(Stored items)
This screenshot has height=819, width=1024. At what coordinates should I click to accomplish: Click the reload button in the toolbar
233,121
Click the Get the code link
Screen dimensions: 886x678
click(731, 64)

...

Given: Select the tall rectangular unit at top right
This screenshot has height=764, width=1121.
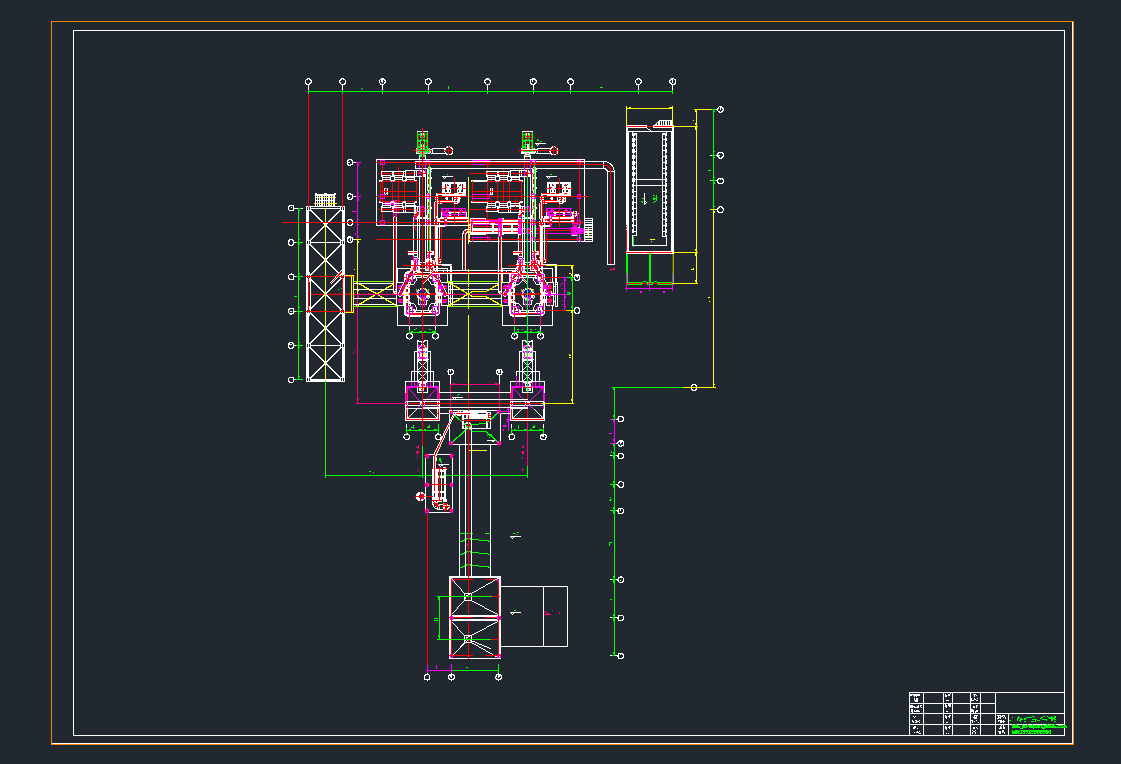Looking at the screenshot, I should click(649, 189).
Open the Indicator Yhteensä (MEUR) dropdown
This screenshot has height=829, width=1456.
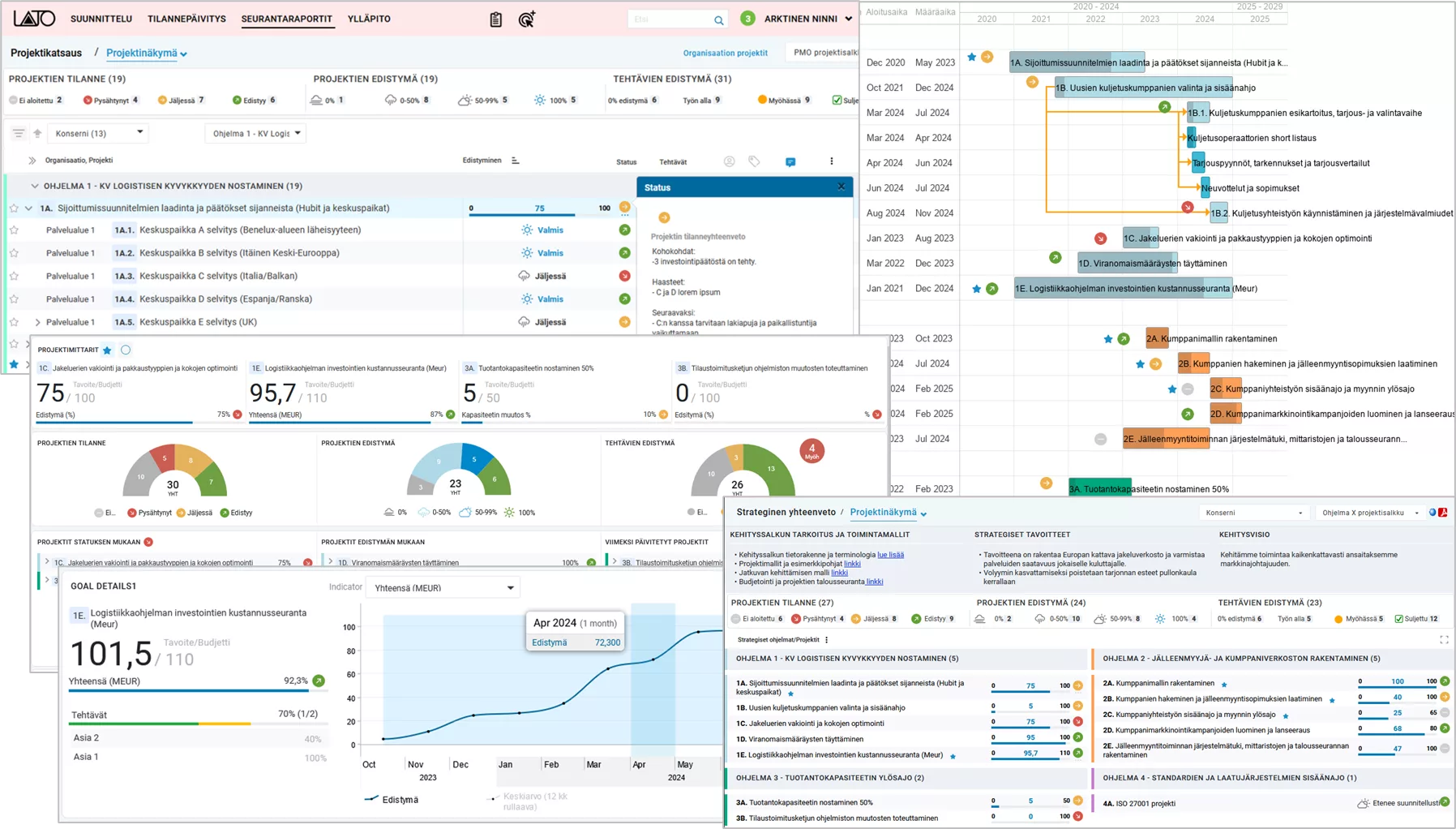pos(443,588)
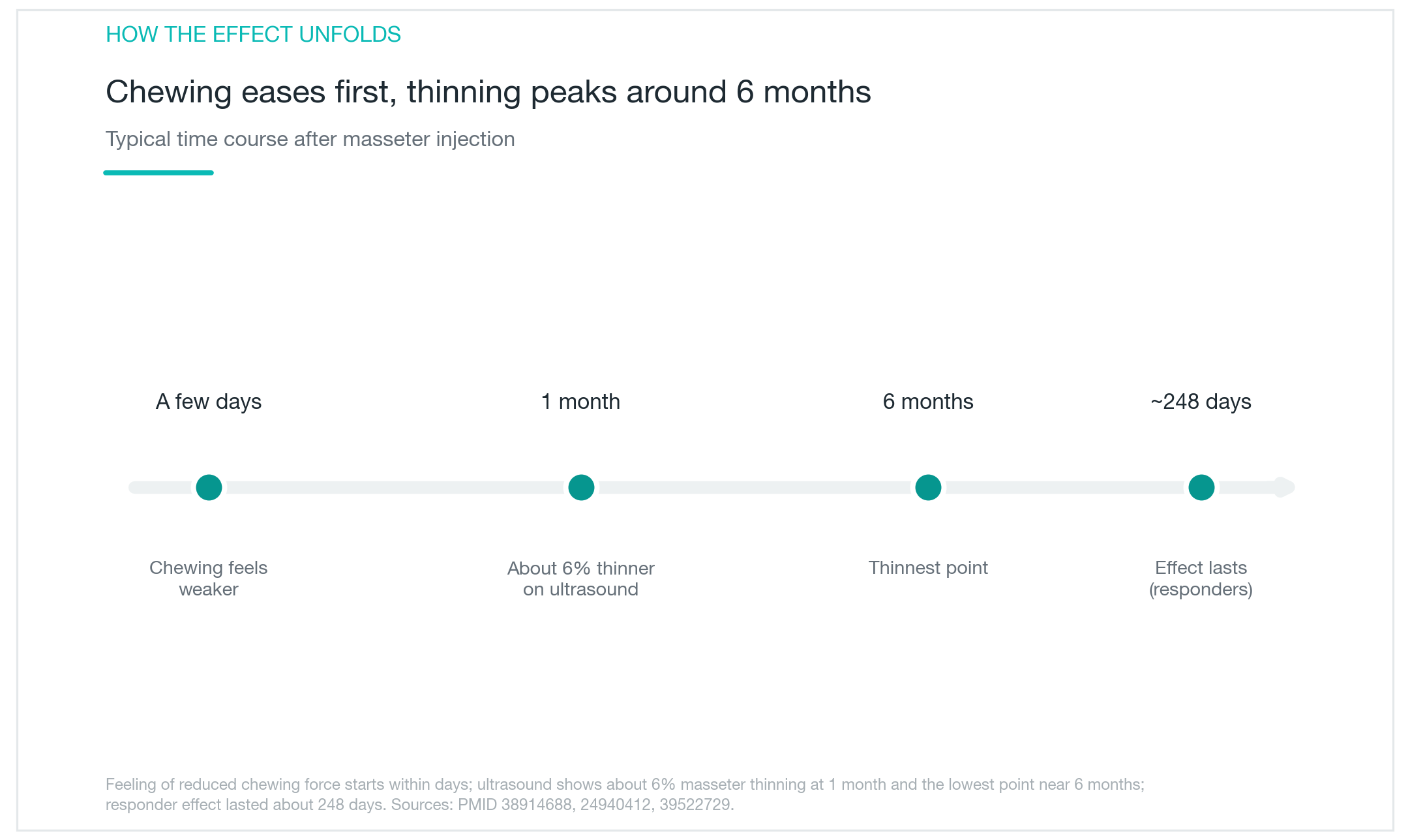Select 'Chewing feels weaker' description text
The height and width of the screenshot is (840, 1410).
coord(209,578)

==

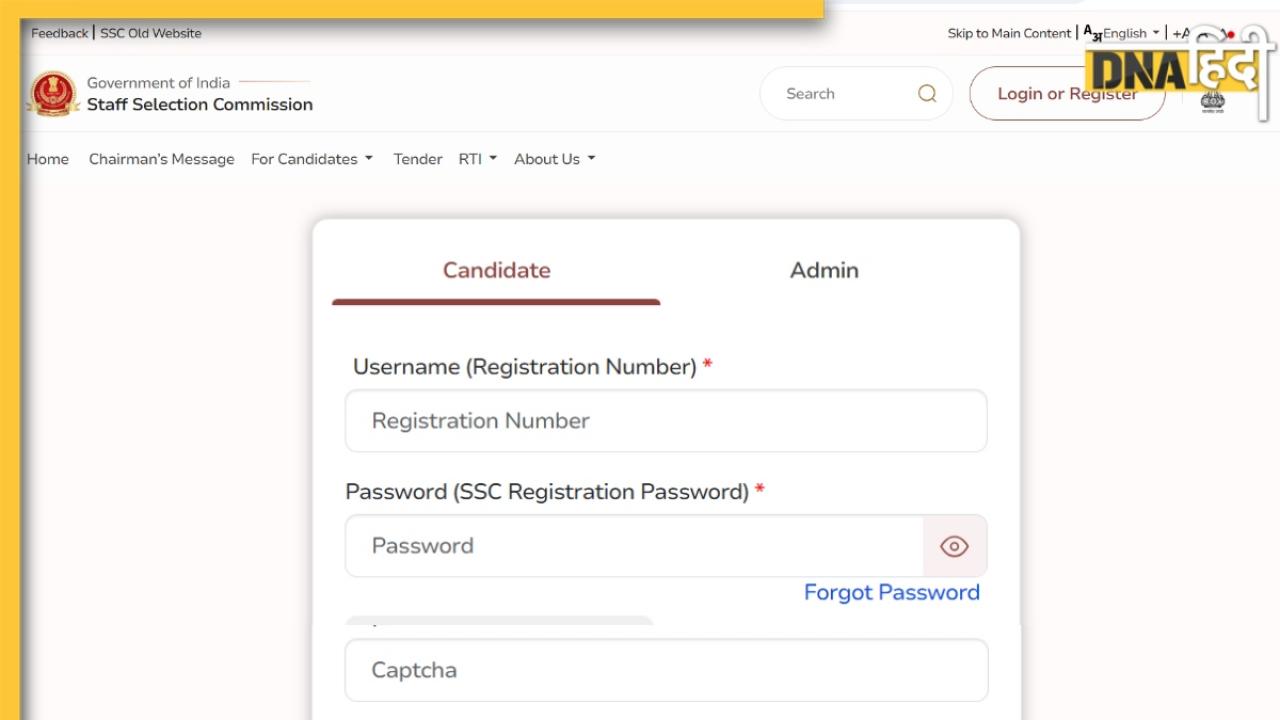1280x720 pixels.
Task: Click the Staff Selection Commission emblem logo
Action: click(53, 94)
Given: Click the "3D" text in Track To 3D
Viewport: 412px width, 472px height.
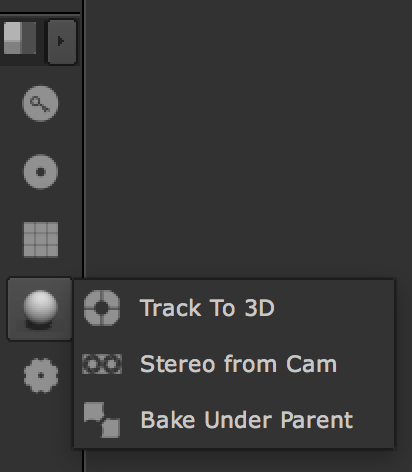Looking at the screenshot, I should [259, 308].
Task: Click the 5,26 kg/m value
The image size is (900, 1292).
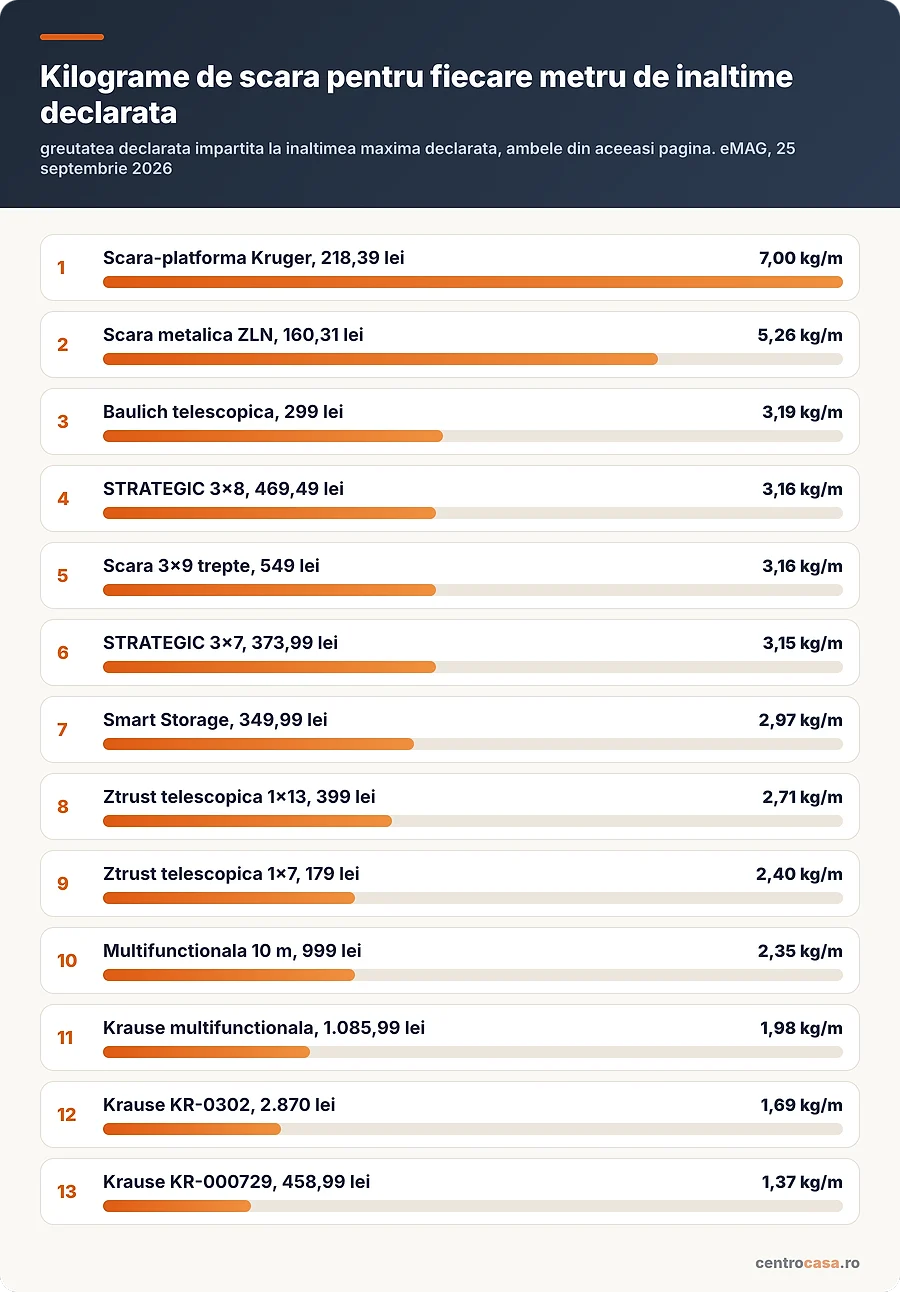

ABOUT THIS TASK:
Across the entries above, find each line with the word "Given" and please copy it out.

ANSWER TO THE PROBLEM:
Given: Select the tall rectangular unit at top right
Given: Click the "3D" text in Track To 3D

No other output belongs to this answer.